Leur situation ne s’est pas améliorée après le tournage
Pourtant, tous ont fait des demandes de logements sociaux et certains ont été même reconnusprioritaires Dalo. « J’ai écrit à sept maires différents », indique Zakaria, qui vit avec sa famille dans un deux-pièces insalubre. Mais il n’a obtenu aucune proposition. Tout comme Yves qui désespère : « Je risque d’être décédé avant d’obtenir un logement social ». Tous butent sur l’insuffisance du parc public. Le documentaire se voulant clairement engagé, la voix de la réalisatrice souligne qu'« une ville sur trois est hors la loi » concernant son obligation de construire 20 % de HLM.
Ce film bouleversant a demandé six mois de préparation à la réalisatrice pour trouver les témoins (via des associations, des militants et des avocats) et les mettre en confiance. « J’ai découvert une réalité à peine croyable car on n’imagine pas la vie qu’ils avaient avant », explique-t-elle à 20 Minutes. Si la plupart des témoins avaient tendance à cacher leur situation à leur entourage auparavant, le fait de témoigner leur a permis de trouver une forme d’apaisement : « Ma parole s’est libérée, cela m’a permis de rompre avec le sentiment de culpabilité qui m’habitait », nous confie Ana. « C’est la rage qui est née de ce qui m’est arrivé qui m’a poussé à témoigner. Je voulais que le grand public connaisse la vérité de nos situations », explique de son côté Yves.

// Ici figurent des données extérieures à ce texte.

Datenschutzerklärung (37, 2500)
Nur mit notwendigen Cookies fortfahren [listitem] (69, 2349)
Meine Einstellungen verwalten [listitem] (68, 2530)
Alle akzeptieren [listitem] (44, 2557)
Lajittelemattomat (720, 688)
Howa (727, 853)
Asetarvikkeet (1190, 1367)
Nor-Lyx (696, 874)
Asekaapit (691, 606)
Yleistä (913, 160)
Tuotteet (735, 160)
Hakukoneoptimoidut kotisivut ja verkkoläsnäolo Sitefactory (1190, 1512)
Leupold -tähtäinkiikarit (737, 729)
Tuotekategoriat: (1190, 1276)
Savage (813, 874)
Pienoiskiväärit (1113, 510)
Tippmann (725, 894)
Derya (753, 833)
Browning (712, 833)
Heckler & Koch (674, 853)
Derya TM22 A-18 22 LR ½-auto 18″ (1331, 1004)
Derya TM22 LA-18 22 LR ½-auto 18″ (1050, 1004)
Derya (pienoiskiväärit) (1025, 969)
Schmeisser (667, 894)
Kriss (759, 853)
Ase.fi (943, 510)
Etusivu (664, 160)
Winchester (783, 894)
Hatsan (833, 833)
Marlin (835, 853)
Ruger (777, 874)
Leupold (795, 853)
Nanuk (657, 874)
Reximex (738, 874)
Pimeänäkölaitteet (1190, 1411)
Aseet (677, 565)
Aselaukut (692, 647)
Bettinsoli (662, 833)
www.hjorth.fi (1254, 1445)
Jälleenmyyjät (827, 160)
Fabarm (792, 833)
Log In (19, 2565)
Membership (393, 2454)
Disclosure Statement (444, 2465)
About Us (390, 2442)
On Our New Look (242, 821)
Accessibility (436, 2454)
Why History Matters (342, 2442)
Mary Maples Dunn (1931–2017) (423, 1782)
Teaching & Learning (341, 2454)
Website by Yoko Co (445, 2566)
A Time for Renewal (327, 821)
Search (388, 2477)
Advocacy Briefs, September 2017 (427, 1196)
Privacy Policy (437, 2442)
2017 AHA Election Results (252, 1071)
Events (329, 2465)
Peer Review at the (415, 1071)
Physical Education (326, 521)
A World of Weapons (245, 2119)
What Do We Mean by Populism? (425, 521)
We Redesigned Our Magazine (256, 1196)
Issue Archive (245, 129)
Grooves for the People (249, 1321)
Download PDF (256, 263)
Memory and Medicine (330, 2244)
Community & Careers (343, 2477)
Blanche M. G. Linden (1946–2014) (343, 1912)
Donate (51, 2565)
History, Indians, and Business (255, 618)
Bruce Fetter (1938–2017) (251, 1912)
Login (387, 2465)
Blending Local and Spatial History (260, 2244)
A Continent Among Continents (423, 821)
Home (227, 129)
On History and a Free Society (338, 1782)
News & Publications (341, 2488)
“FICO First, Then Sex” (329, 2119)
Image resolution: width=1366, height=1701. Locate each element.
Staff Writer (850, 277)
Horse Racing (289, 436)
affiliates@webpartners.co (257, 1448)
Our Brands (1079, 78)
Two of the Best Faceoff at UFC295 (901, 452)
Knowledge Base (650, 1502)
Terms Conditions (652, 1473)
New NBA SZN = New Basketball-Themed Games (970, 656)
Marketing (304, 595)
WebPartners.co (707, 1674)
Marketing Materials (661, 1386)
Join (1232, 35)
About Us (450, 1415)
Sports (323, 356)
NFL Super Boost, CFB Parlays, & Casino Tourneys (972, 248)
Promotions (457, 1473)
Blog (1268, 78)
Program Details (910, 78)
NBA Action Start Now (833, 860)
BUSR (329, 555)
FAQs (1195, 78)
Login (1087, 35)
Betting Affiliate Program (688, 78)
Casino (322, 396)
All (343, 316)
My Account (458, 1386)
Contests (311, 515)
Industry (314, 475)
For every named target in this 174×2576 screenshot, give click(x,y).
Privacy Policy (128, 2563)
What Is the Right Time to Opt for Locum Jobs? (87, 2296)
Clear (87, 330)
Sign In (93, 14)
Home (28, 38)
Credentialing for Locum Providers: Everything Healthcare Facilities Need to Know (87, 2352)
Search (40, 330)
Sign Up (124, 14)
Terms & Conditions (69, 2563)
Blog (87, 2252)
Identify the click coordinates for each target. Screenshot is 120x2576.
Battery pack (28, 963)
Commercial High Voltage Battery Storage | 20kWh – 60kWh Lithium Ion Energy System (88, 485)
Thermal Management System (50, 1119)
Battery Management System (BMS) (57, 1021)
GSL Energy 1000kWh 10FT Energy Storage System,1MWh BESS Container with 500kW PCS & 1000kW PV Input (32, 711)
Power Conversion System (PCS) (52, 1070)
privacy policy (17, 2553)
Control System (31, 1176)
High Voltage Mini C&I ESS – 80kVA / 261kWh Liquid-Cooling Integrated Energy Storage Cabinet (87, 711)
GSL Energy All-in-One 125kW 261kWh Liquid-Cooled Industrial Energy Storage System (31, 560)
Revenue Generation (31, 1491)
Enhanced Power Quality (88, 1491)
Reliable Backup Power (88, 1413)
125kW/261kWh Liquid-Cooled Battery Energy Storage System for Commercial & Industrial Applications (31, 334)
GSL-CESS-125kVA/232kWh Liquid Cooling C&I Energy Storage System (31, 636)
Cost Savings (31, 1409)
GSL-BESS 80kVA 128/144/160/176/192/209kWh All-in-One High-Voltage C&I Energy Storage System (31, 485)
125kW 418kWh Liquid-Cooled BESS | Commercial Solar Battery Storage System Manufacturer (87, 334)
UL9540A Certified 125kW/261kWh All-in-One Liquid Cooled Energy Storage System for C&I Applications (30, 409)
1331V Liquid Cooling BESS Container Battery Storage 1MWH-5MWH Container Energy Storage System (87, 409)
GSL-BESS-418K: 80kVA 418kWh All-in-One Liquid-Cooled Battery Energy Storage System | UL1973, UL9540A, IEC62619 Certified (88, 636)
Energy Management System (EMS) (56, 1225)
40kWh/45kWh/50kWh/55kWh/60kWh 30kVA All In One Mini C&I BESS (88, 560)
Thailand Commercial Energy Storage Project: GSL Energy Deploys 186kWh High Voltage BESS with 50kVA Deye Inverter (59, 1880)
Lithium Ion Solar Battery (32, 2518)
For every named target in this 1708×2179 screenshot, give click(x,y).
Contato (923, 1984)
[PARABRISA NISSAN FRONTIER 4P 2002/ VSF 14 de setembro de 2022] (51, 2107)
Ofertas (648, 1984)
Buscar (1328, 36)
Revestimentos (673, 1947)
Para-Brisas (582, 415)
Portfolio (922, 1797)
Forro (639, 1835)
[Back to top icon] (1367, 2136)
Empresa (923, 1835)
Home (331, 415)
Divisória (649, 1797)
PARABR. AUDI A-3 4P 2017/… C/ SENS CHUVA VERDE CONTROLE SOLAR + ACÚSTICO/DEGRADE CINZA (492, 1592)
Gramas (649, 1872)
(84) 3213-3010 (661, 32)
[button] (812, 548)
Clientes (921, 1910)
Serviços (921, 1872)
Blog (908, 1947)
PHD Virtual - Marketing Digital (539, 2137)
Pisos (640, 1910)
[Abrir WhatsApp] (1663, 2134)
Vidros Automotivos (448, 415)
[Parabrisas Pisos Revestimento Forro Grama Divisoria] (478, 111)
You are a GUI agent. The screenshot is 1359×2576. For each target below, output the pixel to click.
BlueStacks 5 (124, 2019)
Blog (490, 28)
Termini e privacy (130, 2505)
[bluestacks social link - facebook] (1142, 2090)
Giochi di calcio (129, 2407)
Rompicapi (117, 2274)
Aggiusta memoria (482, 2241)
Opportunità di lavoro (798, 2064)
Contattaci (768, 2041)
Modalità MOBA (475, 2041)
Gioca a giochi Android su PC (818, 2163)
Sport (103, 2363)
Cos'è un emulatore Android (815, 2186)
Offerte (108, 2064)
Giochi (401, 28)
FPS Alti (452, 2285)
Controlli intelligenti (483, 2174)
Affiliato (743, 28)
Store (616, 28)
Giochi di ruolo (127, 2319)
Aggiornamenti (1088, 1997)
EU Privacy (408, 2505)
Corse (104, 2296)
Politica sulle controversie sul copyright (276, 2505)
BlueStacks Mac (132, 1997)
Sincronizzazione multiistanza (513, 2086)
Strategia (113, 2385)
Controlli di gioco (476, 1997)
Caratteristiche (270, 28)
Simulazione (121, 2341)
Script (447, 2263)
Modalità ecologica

Depuis le tournage, la situation ne s'est malheureusement pas arrangée « Seul point positif : Frédéric a retrouvé du boulot », informe Karine Dusfour. « Mais j’espère que la diffusion du documentaire sur France 2 aura un impact positif sur eux », lance-t-elle. Nous aussi.
*Le documentaire est produit par Morgane Production. Il sera diffusé dans la case Infrarouge à 23h10 et disponible 30 jours en replay sur pluzz.